» **EXERCISE SET**
A. From the paragraph of the excerpted passage that begins "When eclampsia already exists," list each procedure named for managing that condition.
B. Reproduce the part of the excerpted passage that opens with the words containing "In following this" and closes with "TOXEMIA OF PREGNANCY.", renaming "urine" as "blood".

» **EXCERPTED PASSAGE**
Sometimes during the required manipulations they become too soft. A few minutes on ice will correct this condition. Care should be taken to prevent rupture of membranes, which fortunately happens rarely. The patient should then be given an anodyne and allowed to rest. If there is no indication of labor within twelve or fifteen hours, two or three more bougies should be inserted in the same manner. This procedure has never failed to induce labor within a reasonable time in my experience. Should it not do so, I would remove all bougies and reintroduce them, or pack the cervix and lower cavity with gauze, as seemed most appropriate in the given case. Once pains are well established, the bougies should be removed and the case allowed to progress as any normal labor; at the same time, if all indications are not most favorable, an early forcep delivery is advisable, for the longer labor lasts the more liable we are to have convulsions.

When eclampsia already exists, as in the third case, if there is no effort at labor and the condition not grave, packing the lower segment of the uterus with gauze and waiting a reasonable length of time seems the safest course. Failing in this, digital dilatation and high forceps or version has thus far served me.

In fact, in these cases, as in all other obstetrical work,

the more assistance we can get from the natural process of labor, the safer is our patient.

We can only regard the fourth case as one of those catastrophes of the toxemias of pregnancy that is liable to occur to any of us, as no indications of the grave condition were given prior to or during labor.

In following this method of practice for a good many years, I have yet to regret the induction of labor in any case, as it has been my fortune thus far not to have to record the loss of a mother or a viable child in such cases as the two above recorded.

During the same time I have regretted the non-induction of labor in some cases, and in many others where for various reasons the proper examination of the urine had not been carried out. I have seen the explosion come as from a clear sky when nothing in our art could avail to save the life of either mother or unborn child.

THE TOXEMIA OF PREGNANCY.

By A. P. TAYLOR, M.D., THOMASVILLE.

My object in writing on the subject of the toxemia of pregnancy is to bring this complication of pregnancy more prominently before the general practitioner. I wish to state that I have nothing original to advance, and only hope to rouse a greater interest on this subject. My observation is that we are too negligent in looking after this class of patients, trusting to nature to bring them through the gravid state-it being too frequently regarded by both laity and the practitioner as a physiological process needing but little attention. There was a day, perhaps, before the high civilization of the present, when this idea was correct, but to-day I fear we might question the correctness of this principle.

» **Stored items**
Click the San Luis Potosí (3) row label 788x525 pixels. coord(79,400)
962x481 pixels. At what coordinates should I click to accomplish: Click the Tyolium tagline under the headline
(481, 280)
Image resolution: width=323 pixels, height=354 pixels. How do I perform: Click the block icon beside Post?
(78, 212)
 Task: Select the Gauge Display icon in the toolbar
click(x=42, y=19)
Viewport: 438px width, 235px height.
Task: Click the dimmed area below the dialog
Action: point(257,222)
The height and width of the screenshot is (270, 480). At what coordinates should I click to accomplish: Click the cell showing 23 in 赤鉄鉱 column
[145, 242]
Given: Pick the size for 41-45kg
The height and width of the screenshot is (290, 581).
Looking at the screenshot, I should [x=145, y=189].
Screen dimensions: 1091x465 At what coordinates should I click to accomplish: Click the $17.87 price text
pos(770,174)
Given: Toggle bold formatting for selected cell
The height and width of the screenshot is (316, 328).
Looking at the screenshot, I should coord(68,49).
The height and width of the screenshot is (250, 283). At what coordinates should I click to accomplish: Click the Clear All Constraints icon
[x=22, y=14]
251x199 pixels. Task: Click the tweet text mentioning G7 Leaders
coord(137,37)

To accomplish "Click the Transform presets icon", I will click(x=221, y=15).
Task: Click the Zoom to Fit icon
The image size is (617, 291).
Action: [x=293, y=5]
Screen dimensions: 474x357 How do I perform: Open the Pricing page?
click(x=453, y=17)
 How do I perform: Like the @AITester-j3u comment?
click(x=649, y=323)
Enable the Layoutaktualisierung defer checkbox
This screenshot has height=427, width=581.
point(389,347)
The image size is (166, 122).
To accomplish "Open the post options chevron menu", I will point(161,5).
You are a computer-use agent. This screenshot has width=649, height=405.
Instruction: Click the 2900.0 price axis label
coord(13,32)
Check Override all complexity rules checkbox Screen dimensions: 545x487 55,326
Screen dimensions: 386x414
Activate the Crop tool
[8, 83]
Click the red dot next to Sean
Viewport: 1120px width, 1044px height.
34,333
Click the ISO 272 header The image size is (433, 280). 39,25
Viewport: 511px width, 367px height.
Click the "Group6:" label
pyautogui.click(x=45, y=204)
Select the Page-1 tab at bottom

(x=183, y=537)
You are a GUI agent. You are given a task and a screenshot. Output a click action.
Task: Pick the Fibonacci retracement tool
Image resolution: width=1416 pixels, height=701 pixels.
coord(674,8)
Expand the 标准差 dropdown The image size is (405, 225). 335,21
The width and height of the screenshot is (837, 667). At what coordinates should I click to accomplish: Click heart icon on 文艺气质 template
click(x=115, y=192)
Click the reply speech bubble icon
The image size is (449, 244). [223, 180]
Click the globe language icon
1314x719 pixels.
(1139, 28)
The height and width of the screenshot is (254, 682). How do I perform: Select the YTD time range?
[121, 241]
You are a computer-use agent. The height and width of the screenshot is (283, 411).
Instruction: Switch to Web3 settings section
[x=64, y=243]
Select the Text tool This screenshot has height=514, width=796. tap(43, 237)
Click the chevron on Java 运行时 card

» **RESULTS OF THE TASKS**
A.
Packing the lower segment of the uterus with gauze
Digital dilatation
High forceps
Version

B.
In following this method of practice for a good many years, I have yet to regret the induction of labor in any case, as it has been my fortune thus far not to have to record the loss of a mother or a viable child in such cases as the two above recorded.

During the same time I have regretted the non-induction of labor in some cases, and in many others where for various reasons the proper examination of the blood had not been carried out. I have seen the explosion come as from a clear sky when nothing in our art could avail to save the life of either mother or unborn child.

THE TOXEMIA OF PREGNANCY.